- [ENUNCIADO]: Dispón como tabla Markdown las líneas de los registros de abajo: empieza en la línea que contiene "This image has" y termina después de la que contiene "at that location.". Pon el número de fila en la columna N.º y la línea en la columna Texto, y omite las líneas en blanco.

- [REGISTROS DADOS]:
-.-.-

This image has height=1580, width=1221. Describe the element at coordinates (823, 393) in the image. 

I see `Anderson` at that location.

-.-.-

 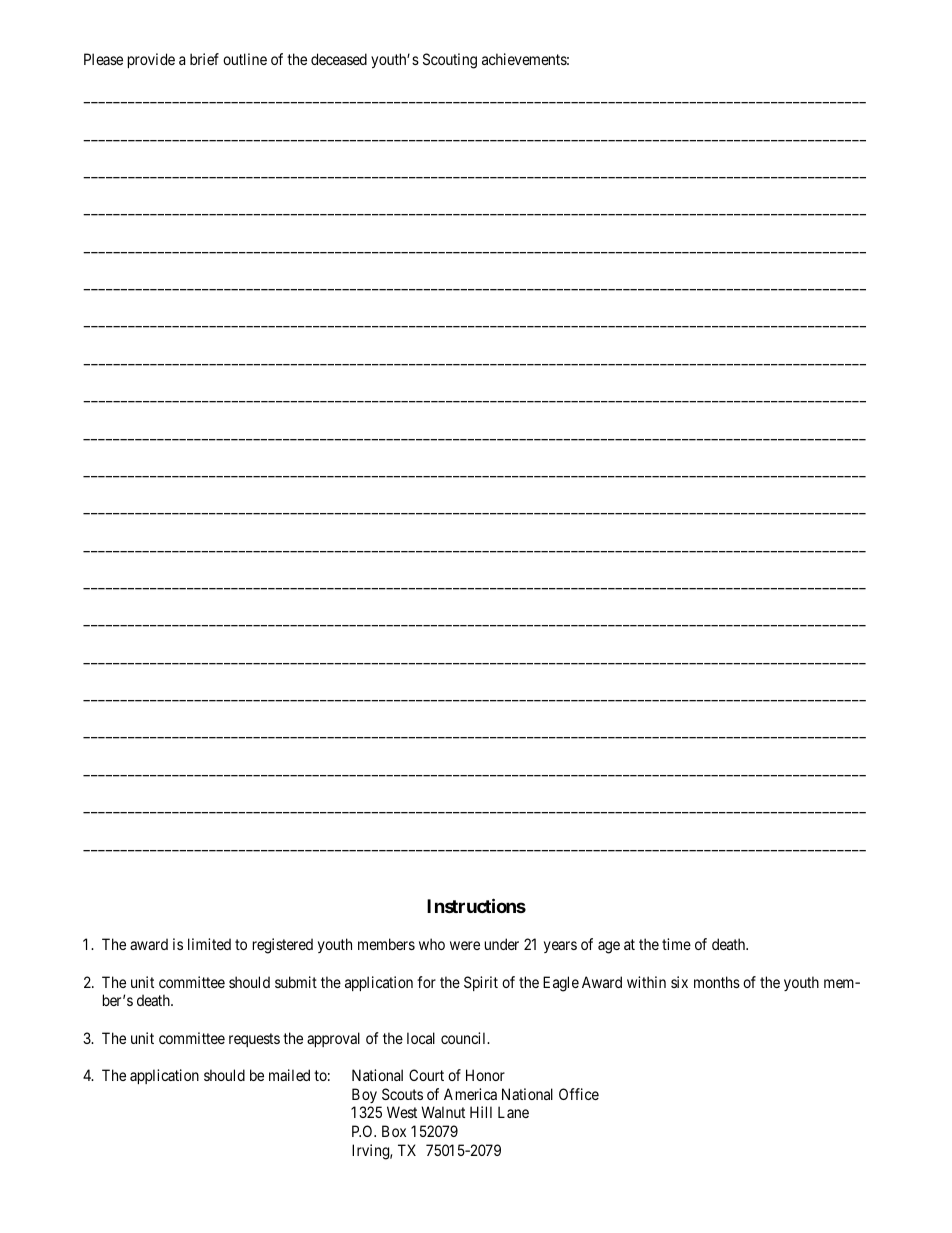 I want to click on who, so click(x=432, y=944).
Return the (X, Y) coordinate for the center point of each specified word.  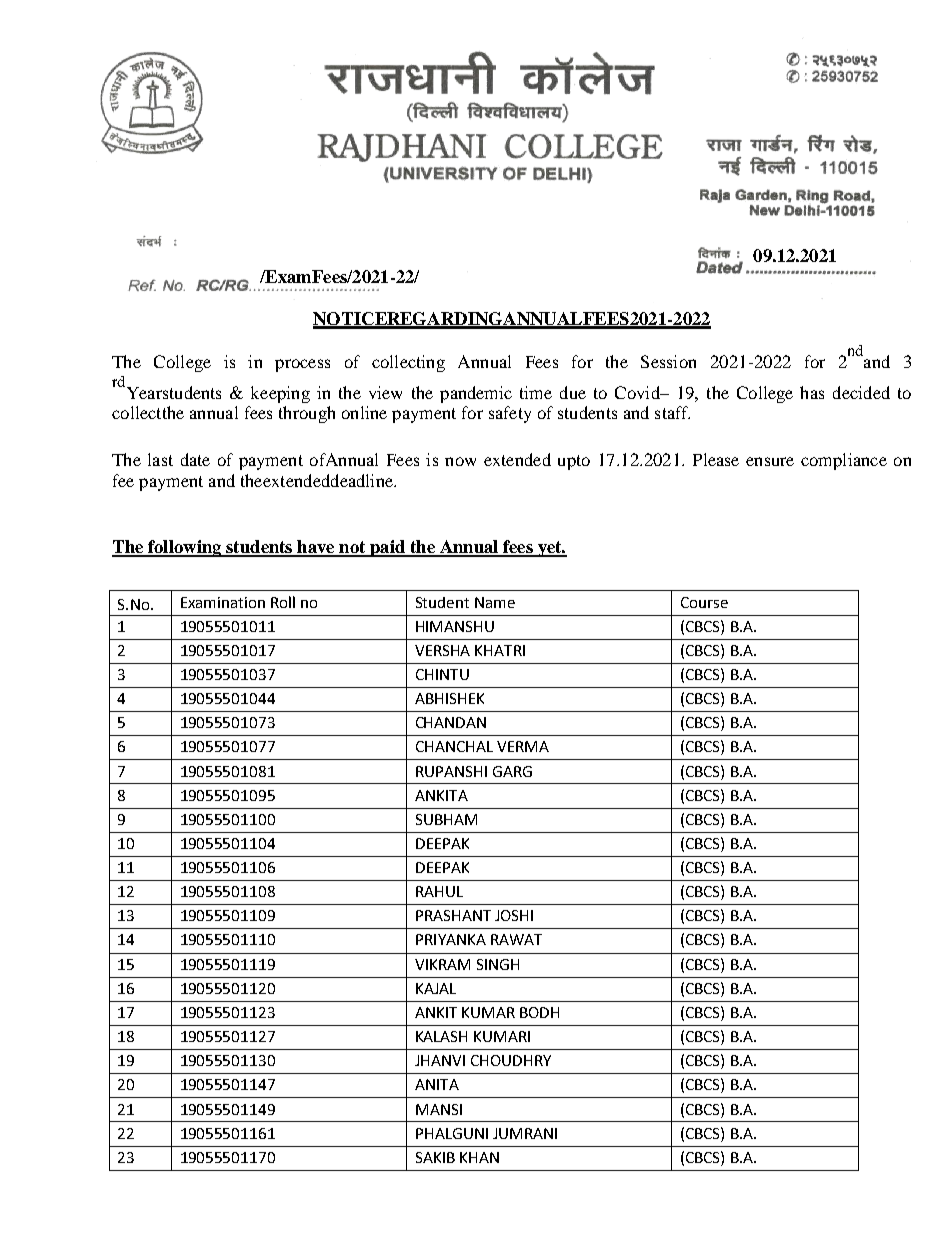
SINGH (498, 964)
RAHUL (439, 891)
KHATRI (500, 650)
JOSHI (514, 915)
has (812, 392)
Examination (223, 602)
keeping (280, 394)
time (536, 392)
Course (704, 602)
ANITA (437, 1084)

-.-.-

- [RESPUESTA CORRECTA]:
| N.º | Texto |
|---|---|
| 1 | This image has height=1580, width=1221. Describe the element at coordinates (823, 393) in the image.  |
| 2 | I see `Anderson` at that location. |